When I read this quote from this ancient Stoic, I was reminded about how much emotion, time and effort is spent by jobseekers on matters they cannot control. I constantly help jobseekers through the emotional difficulties of dealing with things they can’t control, worrying about and wringing their hands over things that are totally beyond their influence.
It’s important to remind jobseekers what they can control and ask them to focus on these issues rather than worrying about things that are beyond them. Here’s a primer:
- Attitude… This is probably the most important issue a job seeker can control. The first step in developing a positive attitude is to be aware that it is the first thing one can control. For every one positive thing that happens in a job search, there are going to be 14 negative things. That’s just a plain fact! Constantly reinforcing a positive attitude with prayer, spiritual reinforcement, motivational reading and being around positive people makes a phenomenal difference.
- Activity to get interviews… Probably the biggest frustration with most job seekers who are seeking a job full-time is the frustration of not being able to get interviews. They feel like if they can get the interview, they can perform well on it. It is getting the interview that is the major difficulty. If people relegate themselves to simply sending resumes to job postings, their probability of getting an interview is ridiculously slim. People have to develop a systematic approach to contacting all kinds of people in order to get interviews. (I discuss this in detail, www.jobsearchsolution.com)
- Taking any interview they can get… Many candidates eliminate the opportunity to get an interview based on what they hear or think about the company or particular job. “I’ll talk to anybody that will listen,” has to be the mantra.

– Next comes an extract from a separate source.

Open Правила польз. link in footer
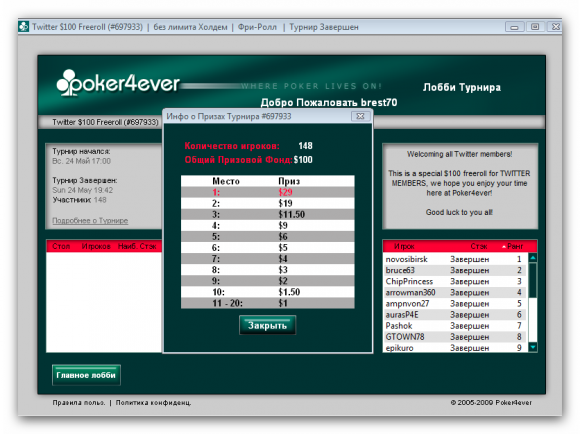 (78, 403)
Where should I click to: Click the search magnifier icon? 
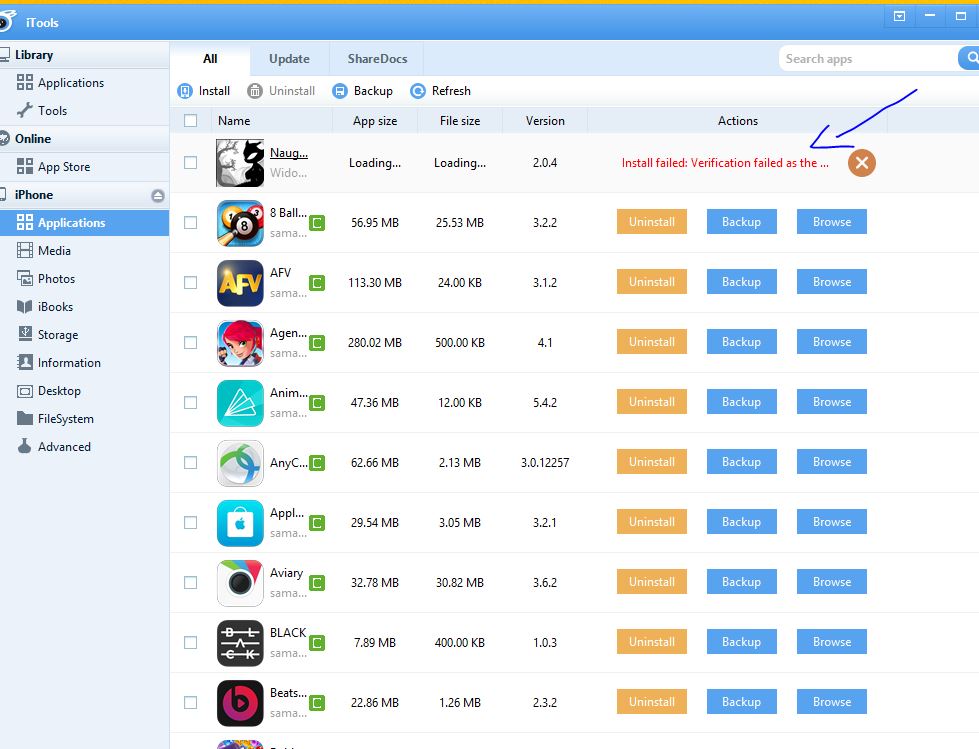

- Massive action… Treating a job search like it was a job. There’s no such thing as a “passive” job search.
- Interviewing well… Most job seekers focus on what they “want” in a job rather than what they can do “for” a prospective employer. They say stupid things and forget to put themselves in the shoes of the employer. They forget to “sell” themselves
- They don’t ask for the job… I’m continually amazed when I asked candidates, “Did you ask for the job?” That they say something like, “Well, kind of… I asked what was the next step?” That is not asking for the job.
- Lousy negotiations… Those candidates operate out of fear of loss rather than vision and again, they don’t adopt the attitude that “We’re all in this together… How can we work it out?”
As Epictetus finishes his quote, “Where then do I look for good and evil? Not to uncontrollable externals, but within myself to the choices that are my own.”